[Numpy-discussion] Proposal: np.search() to complement np.searchsorted()

Nathaniel Smith njs at pobox.com
Mon May 15 16:59:28 EDT 2017

On May 9, 2017 9:47 AM, "Martin Spacek" <numpy at mspacek.mm.st> wrote:


I've opened up a pull request to add a function called np.search(), or
something like it, to complement np.searchsorted():


There's also this issue I opened before starting the PR:


Proposed API changes require discussion on the list, so here I am!

This proposed function (and perhaps array method?) does the same as
np.searchsorted(a, v), but doesn't require `a` to be sorted, and explicitly
checks if all the values in `v` are a subset of those in `a`. If not, it
currently raises an error, but that could be controlled via a kwarg.

As I mentioned in the PR, I often find myself abusing np.searchsorted() by
not explicitly checking these assumptions. The temptation to use it is
great, because it's such a fast and convenient function, and most of the
time that I use it, the assumptions are indeed valid. Explicitly checking
those assumptions each and every time before I use np.searchsorted() is
tedious, and easy to forget to do. I wouldn't be surprised if many others
abuse np.searchsorted() in the same way.

It's worth noting though that the "sorted" part is a critical part of what
makes it fast. If we're looking for k needles in an n-item haystack, then:

If the haystack is already sorted and we know it, using searchsorted does
it in k*log2(n) comparisons. (Could be reduced to average case O(k log log
n) for simple scalars by using interpolation search, but I don't think
searchsorted is that clever atm.)

If the haystack is not sorted, then sorting it and then using searchsorted
requires a total of O(n log n) + k*log2(n) comparisons.

And if the haystack is not sorted, then doing linear search to find the
first item like list.index does requires on average 0.5*k*n comparisons.

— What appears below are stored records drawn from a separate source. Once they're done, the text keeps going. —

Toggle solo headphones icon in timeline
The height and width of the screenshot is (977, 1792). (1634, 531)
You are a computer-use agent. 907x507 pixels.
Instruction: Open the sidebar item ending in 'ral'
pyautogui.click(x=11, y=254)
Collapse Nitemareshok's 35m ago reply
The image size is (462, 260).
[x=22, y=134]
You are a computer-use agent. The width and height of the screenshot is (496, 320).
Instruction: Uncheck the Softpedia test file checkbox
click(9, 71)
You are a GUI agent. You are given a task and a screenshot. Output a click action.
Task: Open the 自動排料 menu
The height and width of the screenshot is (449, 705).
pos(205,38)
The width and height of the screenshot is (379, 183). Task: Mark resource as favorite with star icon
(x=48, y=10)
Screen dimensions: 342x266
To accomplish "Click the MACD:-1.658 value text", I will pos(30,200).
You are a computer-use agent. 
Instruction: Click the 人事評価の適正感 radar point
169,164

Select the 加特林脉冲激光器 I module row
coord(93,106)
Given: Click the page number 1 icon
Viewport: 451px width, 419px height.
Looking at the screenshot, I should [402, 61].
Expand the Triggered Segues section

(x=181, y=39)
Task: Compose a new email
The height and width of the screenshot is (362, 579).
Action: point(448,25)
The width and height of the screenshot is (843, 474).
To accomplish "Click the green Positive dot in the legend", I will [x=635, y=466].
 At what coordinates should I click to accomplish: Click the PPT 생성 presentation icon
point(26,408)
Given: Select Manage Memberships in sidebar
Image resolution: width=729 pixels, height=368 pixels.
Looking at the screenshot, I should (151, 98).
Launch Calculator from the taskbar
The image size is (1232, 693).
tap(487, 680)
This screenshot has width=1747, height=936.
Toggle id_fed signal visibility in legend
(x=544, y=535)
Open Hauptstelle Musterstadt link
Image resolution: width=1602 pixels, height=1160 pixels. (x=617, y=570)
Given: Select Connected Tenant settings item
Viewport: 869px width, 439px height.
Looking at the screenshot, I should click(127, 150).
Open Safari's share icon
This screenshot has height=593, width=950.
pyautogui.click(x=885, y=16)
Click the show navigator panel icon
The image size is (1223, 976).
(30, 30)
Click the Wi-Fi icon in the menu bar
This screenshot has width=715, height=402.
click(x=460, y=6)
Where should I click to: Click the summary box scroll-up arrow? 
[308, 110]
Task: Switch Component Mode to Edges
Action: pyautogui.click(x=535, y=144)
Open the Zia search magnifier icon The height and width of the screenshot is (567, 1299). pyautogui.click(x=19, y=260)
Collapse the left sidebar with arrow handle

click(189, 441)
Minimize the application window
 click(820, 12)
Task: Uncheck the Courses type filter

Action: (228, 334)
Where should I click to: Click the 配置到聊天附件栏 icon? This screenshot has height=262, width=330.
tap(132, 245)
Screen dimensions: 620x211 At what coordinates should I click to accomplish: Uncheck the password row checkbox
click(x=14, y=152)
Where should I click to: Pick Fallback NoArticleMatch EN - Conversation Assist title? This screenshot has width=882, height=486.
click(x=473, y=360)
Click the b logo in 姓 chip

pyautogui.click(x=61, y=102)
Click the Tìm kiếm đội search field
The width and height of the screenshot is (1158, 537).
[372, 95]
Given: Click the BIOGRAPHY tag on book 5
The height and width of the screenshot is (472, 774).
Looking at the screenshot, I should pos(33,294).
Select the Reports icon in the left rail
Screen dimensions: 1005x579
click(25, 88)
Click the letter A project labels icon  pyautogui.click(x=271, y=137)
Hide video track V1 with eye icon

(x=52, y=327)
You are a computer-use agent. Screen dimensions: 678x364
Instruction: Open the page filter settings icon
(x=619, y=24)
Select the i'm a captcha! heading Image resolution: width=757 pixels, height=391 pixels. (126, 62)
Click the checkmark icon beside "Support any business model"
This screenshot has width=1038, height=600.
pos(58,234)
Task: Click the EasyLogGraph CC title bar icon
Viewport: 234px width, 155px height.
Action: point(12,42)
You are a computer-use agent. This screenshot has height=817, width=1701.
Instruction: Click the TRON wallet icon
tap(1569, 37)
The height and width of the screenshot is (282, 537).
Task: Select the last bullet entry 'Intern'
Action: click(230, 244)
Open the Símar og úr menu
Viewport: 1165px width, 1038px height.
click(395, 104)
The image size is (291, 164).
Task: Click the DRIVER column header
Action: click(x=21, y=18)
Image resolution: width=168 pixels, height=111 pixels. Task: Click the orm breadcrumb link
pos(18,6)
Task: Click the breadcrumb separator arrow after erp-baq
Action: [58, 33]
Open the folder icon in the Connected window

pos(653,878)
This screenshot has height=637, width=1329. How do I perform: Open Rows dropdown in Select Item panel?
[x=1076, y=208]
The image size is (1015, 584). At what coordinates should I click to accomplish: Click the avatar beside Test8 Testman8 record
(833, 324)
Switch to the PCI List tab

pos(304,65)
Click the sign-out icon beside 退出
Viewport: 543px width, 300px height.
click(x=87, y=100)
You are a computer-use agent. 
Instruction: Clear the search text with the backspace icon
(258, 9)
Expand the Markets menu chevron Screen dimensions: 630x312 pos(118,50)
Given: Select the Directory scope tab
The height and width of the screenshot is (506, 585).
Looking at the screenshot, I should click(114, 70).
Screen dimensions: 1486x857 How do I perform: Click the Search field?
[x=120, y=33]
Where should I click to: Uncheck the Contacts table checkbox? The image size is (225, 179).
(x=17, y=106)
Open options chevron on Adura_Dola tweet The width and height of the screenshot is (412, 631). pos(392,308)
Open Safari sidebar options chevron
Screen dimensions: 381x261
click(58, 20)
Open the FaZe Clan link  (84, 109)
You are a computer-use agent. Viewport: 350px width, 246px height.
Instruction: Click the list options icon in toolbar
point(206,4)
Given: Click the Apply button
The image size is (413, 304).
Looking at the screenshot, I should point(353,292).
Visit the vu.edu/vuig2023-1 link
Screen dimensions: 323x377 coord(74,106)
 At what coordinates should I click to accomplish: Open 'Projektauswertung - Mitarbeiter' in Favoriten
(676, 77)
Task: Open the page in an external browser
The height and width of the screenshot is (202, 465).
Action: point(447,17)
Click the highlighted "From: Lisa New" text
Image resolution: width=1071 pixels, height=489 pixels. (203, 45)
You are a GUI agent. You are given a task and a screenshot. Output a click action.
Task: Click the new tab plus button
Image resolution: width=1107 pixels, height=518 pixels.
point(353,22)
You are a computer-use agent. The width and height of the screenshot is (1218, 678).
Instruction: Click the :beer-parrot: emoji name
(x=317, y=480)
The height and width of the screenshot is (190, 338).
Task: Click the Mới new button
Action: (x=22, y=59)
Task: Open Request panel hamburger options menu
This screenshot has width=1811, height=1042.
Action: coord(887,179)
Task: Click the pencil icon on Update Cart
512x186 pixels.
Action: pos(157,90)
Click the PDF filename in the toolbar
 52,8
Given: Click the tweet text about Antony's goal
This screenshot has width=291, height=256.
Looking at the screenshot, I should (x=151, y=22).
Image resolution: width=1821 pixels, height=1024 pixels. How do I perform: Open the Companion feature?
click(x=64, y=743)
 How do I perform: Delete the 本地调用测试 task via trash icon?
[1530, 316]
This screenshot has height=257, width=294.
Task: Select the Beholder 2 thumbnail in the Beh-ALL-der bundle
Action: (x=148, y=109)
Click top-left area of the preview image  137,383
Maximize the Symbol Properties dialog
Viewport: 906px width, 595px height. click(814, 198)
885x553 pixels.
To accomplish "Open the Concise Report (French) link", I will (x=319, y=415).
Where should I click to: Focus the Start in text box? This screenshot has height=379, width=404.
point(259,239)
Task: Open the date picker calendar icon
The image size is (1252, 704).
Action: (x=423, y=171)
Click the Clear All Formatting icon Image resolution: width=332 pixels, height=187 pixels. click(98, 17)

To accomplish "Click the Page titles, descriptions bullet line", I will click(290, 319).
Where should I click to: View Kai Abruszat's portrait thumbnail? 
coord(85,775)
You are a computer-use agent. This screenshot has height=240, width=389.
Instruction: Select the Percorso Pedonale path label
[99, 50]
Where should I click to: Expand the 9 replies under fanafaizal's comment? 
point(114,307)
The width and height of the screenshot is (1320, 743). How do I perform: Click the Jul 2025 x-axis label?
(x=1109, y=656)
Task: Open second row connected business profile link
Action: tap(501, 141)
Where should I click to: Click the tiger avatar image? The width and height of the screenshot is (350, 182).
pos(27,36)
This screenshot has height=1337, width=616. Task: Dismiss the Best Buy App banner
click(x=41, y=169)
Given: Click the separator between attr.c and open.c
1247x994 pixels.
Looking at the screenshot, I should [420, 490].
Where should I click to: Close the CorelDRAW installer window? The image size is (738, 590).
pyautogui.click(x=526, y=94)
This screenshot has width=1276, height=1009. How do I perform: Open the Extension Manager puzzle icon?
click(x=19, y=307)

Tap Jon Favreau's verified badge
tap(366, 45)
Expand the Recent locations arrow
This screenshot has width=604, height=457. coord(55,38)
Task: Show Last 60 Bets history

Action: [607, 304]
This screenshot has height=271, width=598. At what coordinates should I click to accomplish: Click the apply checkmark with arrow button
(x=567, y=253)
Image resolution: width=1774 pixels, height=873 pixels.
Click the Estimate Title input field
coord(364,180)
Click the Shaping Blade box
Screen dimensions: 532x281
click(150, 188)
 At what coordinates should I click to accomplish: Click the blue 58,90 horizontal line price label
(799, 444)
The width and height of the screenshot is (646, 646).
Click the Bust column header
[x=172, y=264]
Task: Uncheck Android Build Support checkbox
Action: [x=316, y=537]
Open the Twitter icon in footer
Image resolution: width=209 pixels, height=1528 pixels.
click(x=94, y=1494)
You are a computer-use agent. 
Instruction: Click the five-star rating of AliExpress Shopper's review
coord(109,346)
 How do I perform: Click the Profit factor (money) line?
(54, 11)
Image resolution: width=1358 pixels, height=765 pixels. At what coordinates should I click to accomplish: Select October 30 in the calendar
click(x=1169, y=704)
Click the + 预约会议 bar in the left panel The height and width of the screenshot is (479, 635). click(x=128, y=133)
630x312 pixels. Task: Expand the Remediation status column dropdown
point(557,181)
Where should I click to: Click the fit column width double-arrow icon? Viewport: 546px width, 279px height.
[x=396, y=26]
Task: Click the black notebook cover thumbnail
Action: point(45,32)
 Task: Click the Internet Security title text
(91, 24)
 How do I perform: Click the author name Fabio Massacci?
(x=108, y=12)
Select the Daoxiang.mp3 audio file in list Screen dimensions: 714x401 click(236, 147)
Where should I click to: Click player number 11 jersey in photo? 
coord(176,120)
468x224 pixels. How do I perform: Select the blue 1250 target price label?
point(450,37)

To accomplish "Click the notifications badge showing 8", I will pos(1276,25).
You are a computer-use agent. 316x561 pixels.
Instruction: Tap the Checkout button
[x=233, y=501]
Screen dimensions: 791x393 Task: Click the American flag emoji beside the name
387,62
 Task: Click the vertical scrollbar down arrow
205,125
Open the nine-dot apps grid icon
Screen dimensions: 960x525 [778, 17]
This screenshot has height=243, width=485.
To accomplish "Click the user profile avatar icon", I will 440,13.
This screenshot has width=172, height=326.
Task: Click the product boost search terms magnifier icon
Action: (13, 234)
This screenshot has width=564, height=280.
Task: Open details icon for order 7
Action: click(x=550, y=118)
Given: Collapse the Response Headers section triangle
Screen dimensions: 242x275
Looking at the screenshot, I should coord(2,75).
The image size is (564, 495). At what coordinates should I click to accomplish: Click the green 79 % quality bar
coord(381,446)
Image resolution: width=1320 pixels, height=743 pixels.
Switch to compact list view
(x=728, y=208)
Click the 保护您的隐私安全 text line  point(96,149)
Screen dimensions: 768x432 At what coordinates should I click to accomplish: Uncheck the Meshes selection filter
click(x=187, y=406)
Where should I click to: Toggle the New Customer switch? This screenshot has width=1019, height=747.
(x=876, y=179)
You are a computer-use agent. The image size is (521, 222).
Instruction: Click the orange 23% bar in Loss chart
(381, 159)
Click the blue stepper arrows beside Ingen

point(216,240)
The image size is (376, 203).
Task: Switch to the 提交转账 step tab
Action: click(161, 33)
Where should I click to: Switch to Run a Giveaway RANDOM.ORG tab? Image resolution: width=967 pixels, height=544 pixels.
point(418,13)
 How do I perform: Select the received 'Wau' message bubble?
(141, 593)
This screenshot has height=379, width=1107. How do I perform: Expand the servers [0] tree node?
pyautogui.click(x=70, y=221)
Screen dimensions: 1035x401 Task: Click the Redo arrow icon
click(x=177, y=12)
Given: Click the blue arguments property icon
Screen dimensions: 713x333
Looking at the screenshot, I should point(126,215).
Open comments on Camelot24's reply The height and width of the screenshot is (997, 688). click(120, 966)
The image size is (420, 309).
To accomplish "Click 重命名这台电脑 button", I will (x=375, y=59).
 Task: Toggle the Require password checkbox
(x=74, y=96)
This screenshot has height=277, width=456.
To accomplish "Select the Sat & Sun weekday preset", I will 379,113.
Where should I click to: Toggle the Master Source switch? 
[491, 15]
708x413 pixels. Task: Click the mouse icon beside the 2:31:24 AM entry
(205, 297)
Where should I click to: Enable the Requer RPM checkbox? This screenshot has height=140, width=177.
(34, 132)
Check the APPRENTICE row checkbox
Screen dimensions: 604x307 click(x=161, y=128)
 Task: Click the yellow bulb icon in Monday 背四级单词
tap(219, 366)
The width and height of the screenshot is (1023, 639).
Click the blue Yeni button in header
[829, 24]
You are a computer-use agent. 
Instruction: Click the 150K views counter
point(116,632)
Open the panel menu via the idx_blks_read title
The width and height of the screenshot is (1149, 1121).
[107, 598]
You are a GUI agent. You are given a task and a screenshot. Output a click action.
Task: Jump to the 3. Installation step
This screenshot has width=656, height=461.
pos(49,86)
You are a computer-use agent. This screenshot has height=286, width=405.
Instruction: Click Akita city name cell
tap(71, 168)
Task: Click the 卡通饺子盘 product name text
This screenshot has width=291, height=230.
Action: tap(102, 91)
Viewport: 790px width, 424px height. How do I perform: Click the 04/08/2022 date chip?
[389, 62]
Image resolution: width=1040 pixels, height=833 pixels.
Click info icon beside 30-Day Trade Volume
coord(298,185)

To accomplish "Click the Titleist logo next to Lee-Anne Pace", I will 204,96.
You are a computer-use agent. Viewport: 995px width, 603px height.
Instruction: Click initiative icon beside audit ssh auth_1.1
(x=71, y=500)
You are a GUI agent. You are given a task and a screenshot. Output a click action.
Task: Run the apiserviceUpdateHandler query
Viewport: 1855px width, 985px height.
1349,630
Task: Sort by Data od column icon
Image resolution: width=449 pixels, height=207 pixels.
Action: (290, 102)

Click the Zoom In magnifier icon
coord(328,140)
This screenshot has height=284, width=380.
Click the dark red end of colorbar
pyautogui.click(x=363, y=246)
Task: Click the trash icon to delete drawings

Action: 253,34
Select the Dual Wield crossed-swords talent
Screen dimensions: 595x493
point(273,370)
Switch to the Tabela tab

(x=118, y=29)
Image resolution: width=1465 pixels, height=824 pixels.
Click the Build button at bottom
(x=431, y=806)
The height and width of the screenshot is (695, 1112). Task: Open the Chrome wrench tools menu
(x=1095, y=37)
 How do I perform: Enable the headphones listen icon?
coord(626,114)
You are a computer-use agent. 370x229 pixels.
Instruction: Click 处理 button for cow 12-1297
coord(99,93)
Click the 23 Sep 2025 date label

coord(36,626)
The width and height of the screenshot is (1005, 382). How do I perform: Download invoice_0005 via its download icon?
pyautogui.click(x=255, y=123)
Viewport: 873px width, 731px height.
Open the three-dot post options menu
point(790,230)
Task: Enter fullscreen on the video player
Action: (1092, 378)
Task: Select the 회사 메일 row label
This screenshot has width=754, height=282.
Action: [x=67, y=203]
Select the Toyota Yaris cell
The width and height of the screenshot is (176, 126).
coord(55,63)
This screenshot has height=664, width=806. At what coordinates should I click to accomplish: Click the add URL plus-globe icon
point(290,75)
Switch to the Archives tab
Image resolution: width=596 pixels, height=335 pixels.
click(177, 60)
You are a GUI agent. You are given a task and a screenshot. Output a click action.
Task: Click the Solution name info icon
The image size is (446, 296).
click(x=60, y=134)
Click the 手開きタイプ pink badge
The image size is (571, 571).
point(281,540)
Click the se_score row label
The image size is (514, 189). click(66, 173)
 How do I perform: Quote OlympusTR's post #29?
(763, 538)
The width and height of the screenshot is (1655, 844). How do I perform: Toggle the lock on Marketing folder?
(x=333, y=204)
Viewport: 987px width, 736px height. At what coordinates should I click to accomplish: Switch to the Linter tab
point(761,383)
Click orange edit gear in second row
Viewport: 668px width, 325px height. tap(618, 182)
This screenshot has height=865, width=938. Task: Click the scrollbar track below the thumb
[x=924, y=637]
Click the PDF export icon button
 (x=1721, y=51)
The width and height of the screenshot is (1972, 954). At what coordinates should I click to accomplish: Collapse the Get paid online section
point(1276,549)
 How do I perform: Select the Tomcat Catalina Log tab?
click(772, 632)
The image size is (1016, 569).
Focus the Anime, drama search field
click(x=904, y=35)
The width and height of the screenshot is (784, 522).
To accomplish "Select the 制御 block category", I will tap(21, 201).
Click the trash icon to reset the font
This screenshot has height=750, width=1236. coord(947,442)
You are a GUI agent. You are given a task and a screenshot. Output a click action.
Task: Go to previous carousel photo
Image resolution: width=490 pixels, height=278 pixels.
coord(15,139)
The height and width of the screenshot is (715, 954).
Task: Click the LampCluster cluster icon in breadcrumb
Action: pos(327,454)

This analysis ignores memory effects, which are important -- linear memory
access is faster than random access, and searchsorted is all about making
memory access maximally unpredictable. But even so, I think
sorting-then-searching will be reasonably competitive pretty much from the
start, and for moderately large k and n values the difference between (n +
k)*log(n) and n*k is huge.

Another issue is that sorting requires an O(n)-sized temporary buffer
(assuming you can't mutate the haystack in place). But if your haystack is
a large enough fraction of memory that you can't afford is buffer, then
it's likely large enough that you can't afford linear searching either...

Looking at my own habits and uses, it seems to me that finding the indices
of matching values of one array in another is a more common use case than
finding insertion indices of one array into another sorted array. So, I
propose that np.search(), or something like it, could be even more useful
than np.searchsorted().

My main concern here would be creating a trap for the unwary, where people
use search() naively because it's so nice and convenient, and then
eventually get surprised by a nasty quadratic slowdown. There's a whole
blog about these traps :-) https://accidentallyquadratic.tumblr.com/

Otoh there are also huge number of numpy use cases where it doesn't matter
if some calculation is 1000x slower than it should be, as long as it works
and is discoverable...

So it sounds like one obvious thing would be to have a version of
searchsorted that checks for matches (maybe side="exact"? Though that's not
easy to find...). That's clearly useful, and orthogonal to the
linear/binary search issue, so we shouldn't make it a reason people are
tempted to choose the inferior algorithm.

...ok, how's this for a suggestion. Give np.search a strategy= kwarg, with
options "linear", "searchsorted", and "auto". Linear does the obvious
thing, searchsorted generates a sorter array using argsort (unless the user
provided one) and then calls searchsorted, and auto picks one of them
depending on whether a sorter array was provided and how large the arrays
are. The default is auto. In all cases it looks for exact matches.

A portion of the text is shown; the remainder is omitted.